[Stored data]
*** Block opens ***

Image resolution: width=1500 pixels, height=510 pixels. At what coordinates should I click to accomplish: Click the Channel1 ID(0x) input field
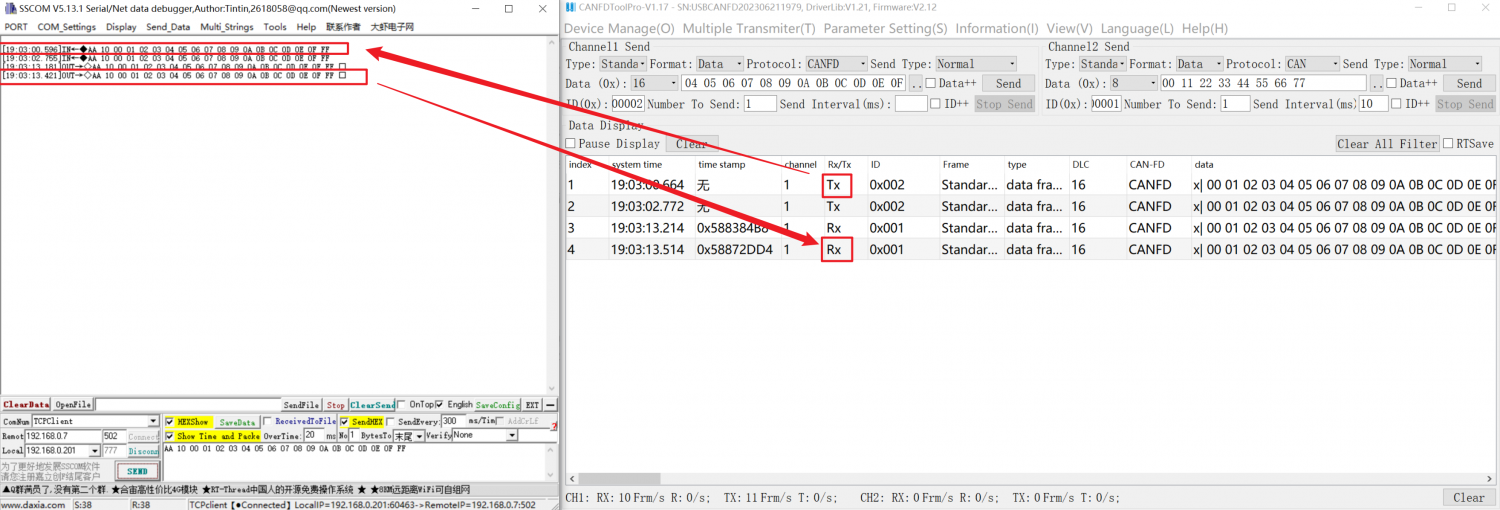(627, 104)
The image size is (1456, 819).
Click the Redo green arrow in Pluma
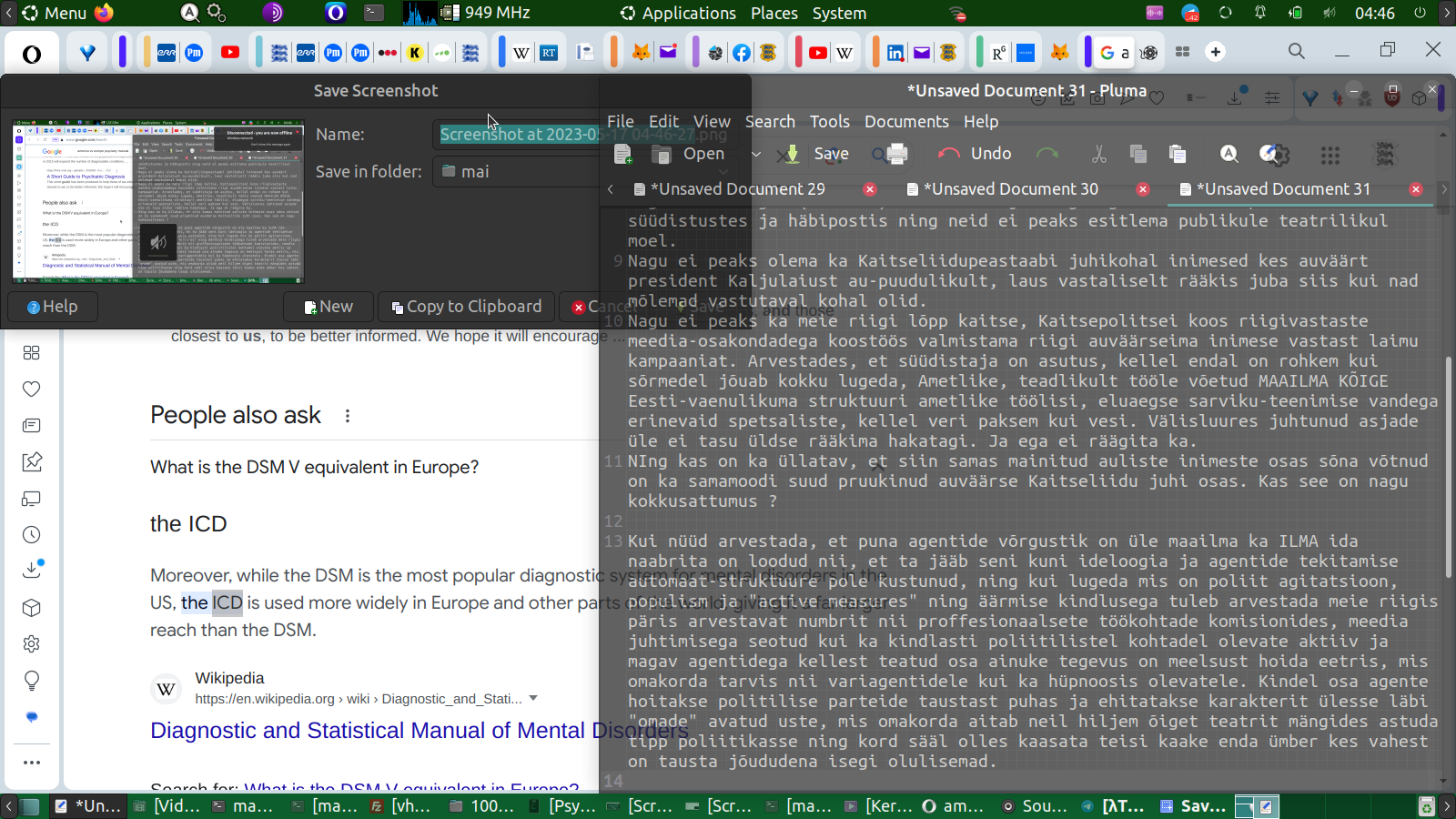point(1047,154)
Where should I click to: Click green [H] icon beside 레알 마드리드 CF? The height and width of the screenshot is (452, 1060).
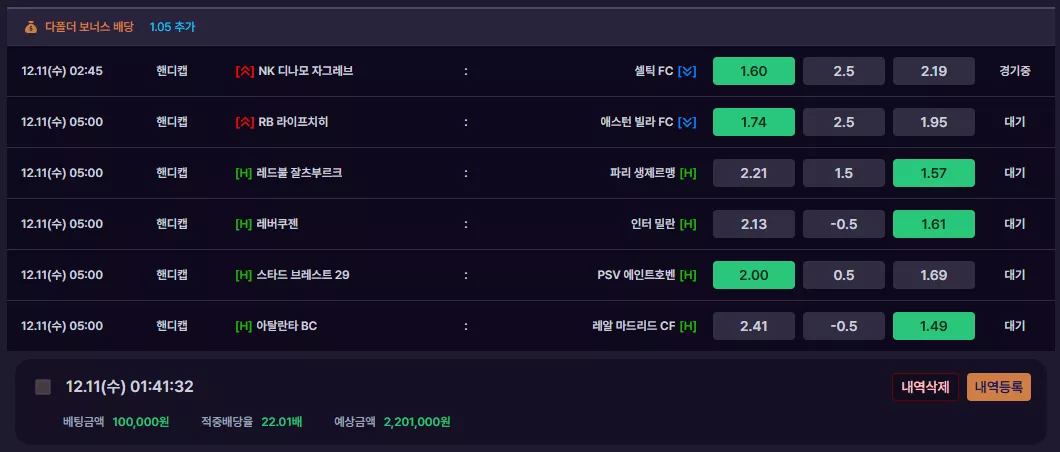coord(688,326)
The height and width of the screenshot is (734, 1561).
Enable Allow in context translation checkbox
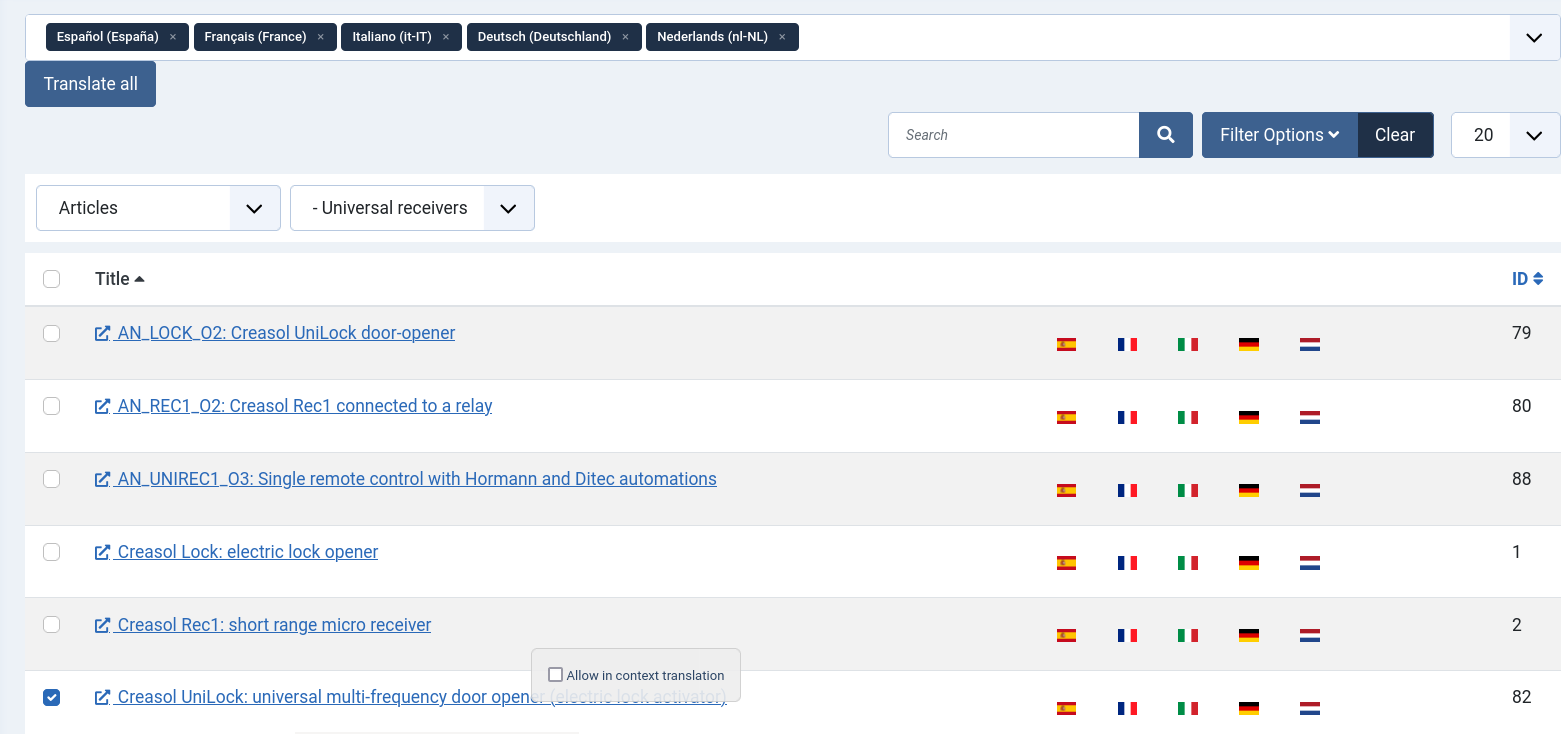pos(556,675)
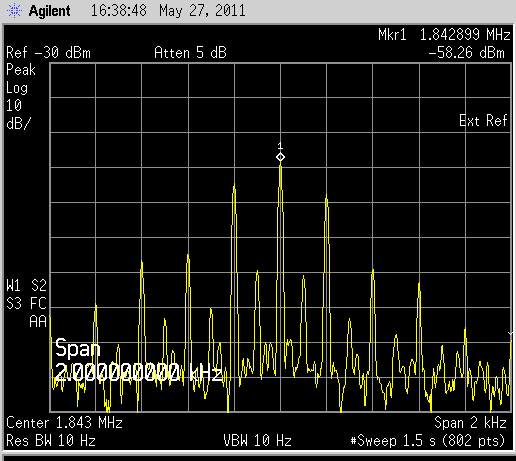The width and height of the screenshot is (516, 461).
Task: Click the Center 1.843 MHz label
Action: click(64, 423)
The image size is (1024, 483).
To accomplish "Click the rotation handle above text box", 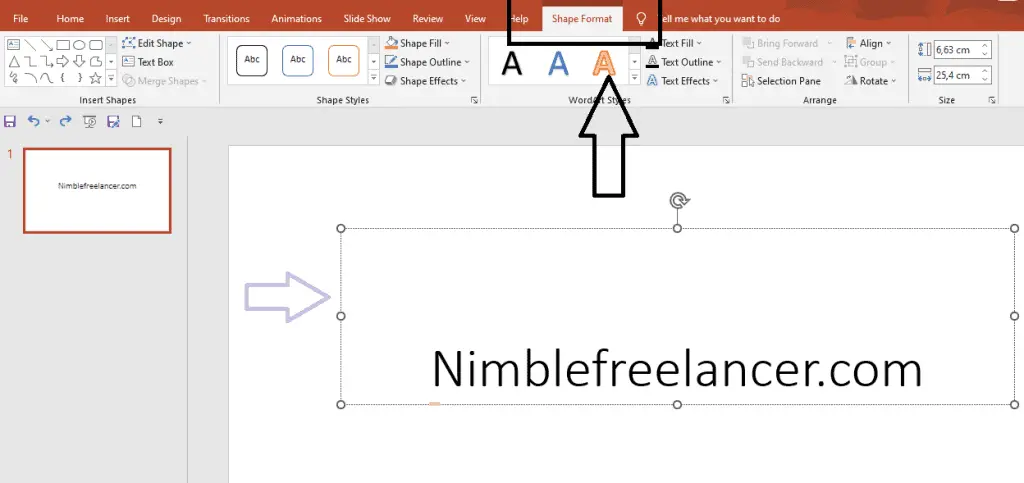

*** Block closes ***

* Required work:
Make an exact copy of only those lines that run from the line with "Enable Allow in context translation checkbox" through the end of the records, excluding pictures.

* Answer section:
Enable Allow in context translation checkbox
pos(556,675)
The width and height of the screenshot is (516, 461).
Task: Click the Center 1.843 MHz label
Action: click(64, 423)
The image size is (1024, 483).
To accomplish "Click the rotation handle above text box", 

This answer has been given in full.